**PROVIDED INFORMATION**:
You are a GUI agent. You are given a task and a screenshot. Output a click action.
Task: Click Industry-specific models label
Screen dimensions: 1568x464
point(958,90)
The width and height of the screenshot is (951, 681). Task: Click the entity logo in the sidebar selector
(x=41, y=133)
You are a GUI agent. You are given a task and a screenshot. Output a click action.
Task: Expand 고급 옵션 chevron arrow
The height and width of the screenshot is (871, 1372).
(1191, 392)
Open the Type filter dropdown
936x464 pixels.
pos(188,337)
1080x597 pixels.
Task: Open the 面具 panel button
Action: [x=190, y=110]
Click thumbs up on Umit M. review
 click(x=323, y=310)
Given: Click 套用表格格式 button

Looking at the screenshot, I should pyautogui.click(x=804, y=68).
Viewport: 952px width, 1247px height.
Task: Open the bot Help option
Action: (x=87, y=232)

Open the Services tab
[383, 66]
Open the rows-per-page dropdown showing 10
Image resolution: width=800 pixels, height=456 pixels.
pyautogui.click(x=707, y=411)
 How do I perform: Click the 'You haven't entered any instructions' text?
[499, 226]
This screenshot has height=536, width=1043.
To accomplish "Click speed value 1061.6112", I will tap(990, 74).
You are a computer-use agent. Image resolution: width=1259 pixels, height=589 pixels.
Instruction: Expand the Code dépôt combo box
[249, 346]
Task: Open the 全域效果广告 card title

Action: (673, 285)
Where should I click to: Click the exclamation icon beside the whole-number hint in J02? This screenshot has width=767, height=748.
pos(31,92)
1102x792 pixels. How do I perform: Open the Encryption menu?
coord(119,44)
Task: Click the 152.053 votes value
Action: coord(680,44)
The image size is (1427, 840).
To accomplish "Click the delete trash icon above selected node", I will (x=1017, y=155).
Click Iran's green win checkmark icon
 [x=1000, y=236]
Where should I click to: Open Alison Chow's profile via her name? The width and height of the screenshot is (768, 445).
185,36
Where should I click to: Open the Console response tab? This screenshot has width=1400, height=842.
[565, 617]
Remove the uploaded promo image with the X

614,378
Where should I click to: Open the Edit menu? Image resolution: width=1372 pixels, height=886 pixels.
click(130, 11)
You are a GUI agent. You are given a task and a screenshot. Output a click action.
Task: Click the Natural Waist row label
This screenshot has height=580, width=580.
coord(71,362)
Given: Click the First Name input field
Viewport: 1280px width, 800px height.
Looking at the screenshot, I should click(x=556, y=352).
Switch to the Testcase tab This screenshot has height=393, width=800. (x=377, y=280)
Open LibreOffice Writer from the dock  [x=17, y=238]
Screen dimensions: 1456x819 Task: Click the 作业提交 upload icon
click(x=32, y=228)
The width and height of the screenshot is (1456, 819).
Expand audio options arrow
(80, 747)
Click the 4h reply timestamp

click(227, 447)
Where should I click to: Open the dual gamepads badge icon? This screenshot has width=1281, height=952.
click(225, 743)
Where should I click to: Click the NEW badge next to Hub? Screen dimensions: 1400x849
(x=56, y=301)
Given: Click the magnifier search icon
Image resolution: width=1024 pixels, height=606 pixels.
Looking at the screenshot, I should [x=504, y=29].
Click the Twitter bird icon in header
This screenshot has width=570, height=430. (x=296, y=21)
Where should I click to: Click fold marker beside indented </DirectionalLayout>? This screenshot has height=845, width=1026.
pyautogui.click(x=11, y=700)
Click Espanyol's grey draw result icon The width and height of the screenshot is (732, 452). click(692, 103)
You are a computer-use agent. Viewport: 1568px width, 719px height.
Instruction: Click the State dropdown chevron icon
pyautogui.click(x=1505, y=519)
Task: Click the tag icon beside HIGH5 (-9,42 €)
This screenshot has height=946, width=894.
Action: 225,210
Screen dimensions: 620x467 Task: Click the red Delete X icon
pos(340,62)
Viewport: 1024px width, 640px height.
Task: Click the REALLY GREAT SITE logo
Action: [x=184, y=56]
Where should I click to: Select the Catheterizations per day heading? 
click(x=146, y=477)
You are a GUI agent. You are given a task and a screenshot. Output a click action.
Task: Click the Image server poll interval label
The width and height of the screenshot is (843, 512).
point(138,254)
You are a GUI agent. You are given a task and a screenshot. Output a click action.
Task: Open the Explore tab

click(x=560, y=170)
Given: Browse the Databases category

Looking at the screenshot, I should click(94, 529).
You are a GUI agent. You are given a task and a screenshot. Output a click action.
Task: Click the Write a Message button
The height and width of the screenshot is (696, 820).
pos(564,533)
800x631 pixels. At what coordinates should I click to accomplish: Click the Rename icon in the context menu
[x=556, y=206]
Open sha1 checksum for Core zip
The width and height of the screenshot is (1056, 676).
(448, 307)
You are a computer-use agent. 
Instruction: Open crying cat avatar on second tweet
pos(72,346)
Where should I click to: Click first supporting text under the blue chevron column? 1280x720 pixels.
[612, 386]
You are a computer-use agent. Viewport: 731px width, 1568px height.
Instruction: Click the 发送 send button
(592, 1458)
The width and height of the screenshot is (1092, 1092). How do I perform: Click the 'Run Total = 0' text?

**WORK INSTRUCTIONS**: Quote the lines above word for word.

**EXERCISE SOLUTION**:
You are a GUI agent. You are given a task and a screenshot. Output a click action.
Task: Click Industry-specific models label
Screen dimensions: 1568x464
point(958,90)
The width and height of the screenshot is (951, 681). Task: Click the entity logo in the sidebar selector
(x=41, y=133)
You are a GUI agent. You are given a task and a screenshot. Output a click action.
Task: Expand 고급 옵션 chevron arrow
The height and width of the screenshot is (871, 1372).
(1191, 392)
Open the Type filter dropdown
936x464 pixels.
pos(188,337)
1080x597 pixels.
Task: Open the 面具 panel button
Action: [x=190, y=110]
Click thumbs up on Umit M. review
 click(x=323, y=310)
Given: Click 套用表格格式 button

Looking at the screenshot, I should pyautogui.click(x=804, y=68).
Viewport: 952px width, 1247px height.
Task: Open the bot Help option
Action: (x=87, y=232)

Open the Services tab
[383, 66]
Open the rows-per-page dropdown showing 10
Image resolution: width=800 pixels, height=456 pixels.
pyautogui.click(x=707, y=411)
 How do I perform: Click the 'You haven't entered any instructions' text?
[499, 226]
This screenshot has height=536, width=1043.
To accomplish "Click speed value 1061.6112", I will tap(990, 74).
You are a computer-use agent. Image resolution: width=1259 pixels, height=589 pixels.
Instruction: Expand the Code dépôt combo box
[249, 346]
Task: Open the 全域效果广告 card title

Action: (673, 285)
Where should I click to: Click the exclamation icon beside the whole-number hint in J02? This screenshot has width=767, height=748.
pos(31,92)
1102x792 pixels. How do I perform: Open the Encryption menu?
coord(119,44)
Task: Click the 152.053 votes value
Action: coord(680,44)
The image size is (1427, 840).
To accomplish "Click the delete trash icon above selected node", I will (x=1017, y=155).
Click Iran's green win checkmark icon
 [x=1000, y=236]
Where should I click to: Open Alison Chow's profile via her name? The width and height of the screenshot is (768, 445).
185,36
Where should I click to: Open the Console response tab? This screenshot has width=1400, height=842.
[565, 617]
Remove the uploaded promo image with the X

614,378
Where should I click to: Open the Edit menu? Image resolution: width=1372 pixels, height=886 pixels.
click(130, 11)
You are a GUI agent. You are given a task and a screenshot. Output a click action.
Task: Click the Natural Waist row label
This screenshot has height=580, width=580.
coord(71,362)
Given: Click the First Name input field
Viewport: 1280px width, 800px height.
Looking at the screenshot, I should click(x=556, y=352).
Switch to the Testcase tab This screenshot has height=393, width=800. (x=377, y=280)
Open LibreOffice Writer from the dock  [x=17, y=238]
Screen dimensions: 1456x819 Task: Click the 作业提交 upload icon
click(x=32, y=228)
The width and height of the screenshot is (1456, 819).
Expand audio options arrow
(80, 747)
Click the 4h reply timestamp

click(227, 447)
Where should I click to: Open the dual gamepads badge icon? This screenshot has width=1281, height=952.
click(225, 743)
Where should I click to: Click the NEW badge next to Hub? Screen dimensions: 1400x849
(x=56, y=301)
Given: Click the magnifier search icon
Image resolution: width=1024 pixels, height=606 pixels.
Looking at the screenshot, I should [x=504, y=29].
Click the Twitter bird icon in header
This screenshot has width=570, height=430. (x=296, y=21)
Where should I click to: Click fold marker beside indented </DirectionalLayout>? This screenshot has height=845, width=1026.
pyautogui.click(x=11, y=700)
Click Espanyol's grey draw result icon The width and height of the screenshot is (732, 452). click(692, 103)
You are a computer-use agent. Viewport: 1568px width, 719px height.
Instruction: Click the State dropdown chevron icon
pyautogui.click(x=1505, y=519)
Task: Click the tag icon beside HIGH5 (-9,42 €)
This screenshot has height=946, width=894.
Action: 225,210
Screen dimensions: 620x467 Task: Click the red Delete X icon
pos(340,62)
Viewport: 1024px width, 640px height.
Task: Click the REALLY GREAT SITE logo
Action: [x=184, y=56]
Where should I click to: Select the Catheterizations per day heading? 
click(x=146, y=477)
You are a GUI agent. You are given a task and a screenshot. Output a click action.
Task: Click the Image server poll interval label
The width and height of the screenshot is (843, 512).
point(138,254)
You are a GUI agent. You are given a task and a screenshot. Output a click action.
Task: Open the Explore tab

click(x=560, y=170)
Given: Browse the Databases category

Looking at the screenshot, I should click(94, 529).
You are a GUI agent. You are given a task and a screenshot. Output a click action.
Task: Click the Write a Message button
The height and width of the screenshot is (696, 820).
pos(564,533)
800x631 pixels. At what coordinates should I click to accomplish: Click the Rename icon in the context menu
[x=556, y=206]
Open sha1 checksum for Core zip
The width and height of the screenshot is (1056, 676).
(448, 307)
You are a computer-use agent. 
Instruction: Open crying cat avatar on second tweet
pos(72,346)
Where should I click to: Click first supporting text under the blue chevron column? 1280x720 pixels.
[612, 386]
You are a computer-use agent. Viewport: 731px width, 1568px height.
Instruction: Click the 发送 send button
(592, 1458)
The width and height of the screenshot is (1092, 1092). How do I perform: Click the 'Run Total = 0' text?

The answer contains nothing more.